そこで、吉田教授の「そのチョムスキー教授は3月上旬、来日、講演をします」というひとことに驚いた。
追って、チョムスキー教授からも連絡があり、3月5日、6日、講演と判明した。
参照:ノーム・チョムスキー教授講演会
準備委員会(福井直樹教授)からの案内はこうだ:
「(チョムスキー講演は)欧米では1971年にケンブリッジ大学で行なわれた有名なバートランド・ラッセル(記念)講演を初めとして数多くありますが、日本に於いては最初の(そしておそらく最後の)ものとなります。
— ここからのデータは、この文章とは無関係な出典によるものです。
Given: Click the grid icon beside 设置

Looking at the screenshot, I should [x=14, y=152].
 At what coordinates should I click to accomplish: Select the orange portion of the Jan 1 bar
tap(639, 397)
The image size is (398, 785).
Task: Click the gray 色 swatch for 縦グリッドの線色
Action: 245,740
」
そこでまた調べると、なるほど意義ある講演と認識できる。
参照:N.チョムスキー(著)『知識と自由(ラッセル記念講演)』訳者あとがき
(といっても、筆者には難解と白状せねばならないが)
筆者のレベルでは拙稿中ほどの「ラッセル・アインシュタイン声明」がわかり易い。「世界平和」へのメッセージは明白だ。
参照:テロ事件の現場 ラッセル・スクエア
新年早々、「世界平和」を目指して何かが共鳴して、(筆者の頭のなかで)グルグル回るごとき一ヶ月だった。
極めて意義深いチョムスキー講演。今から楽しみである。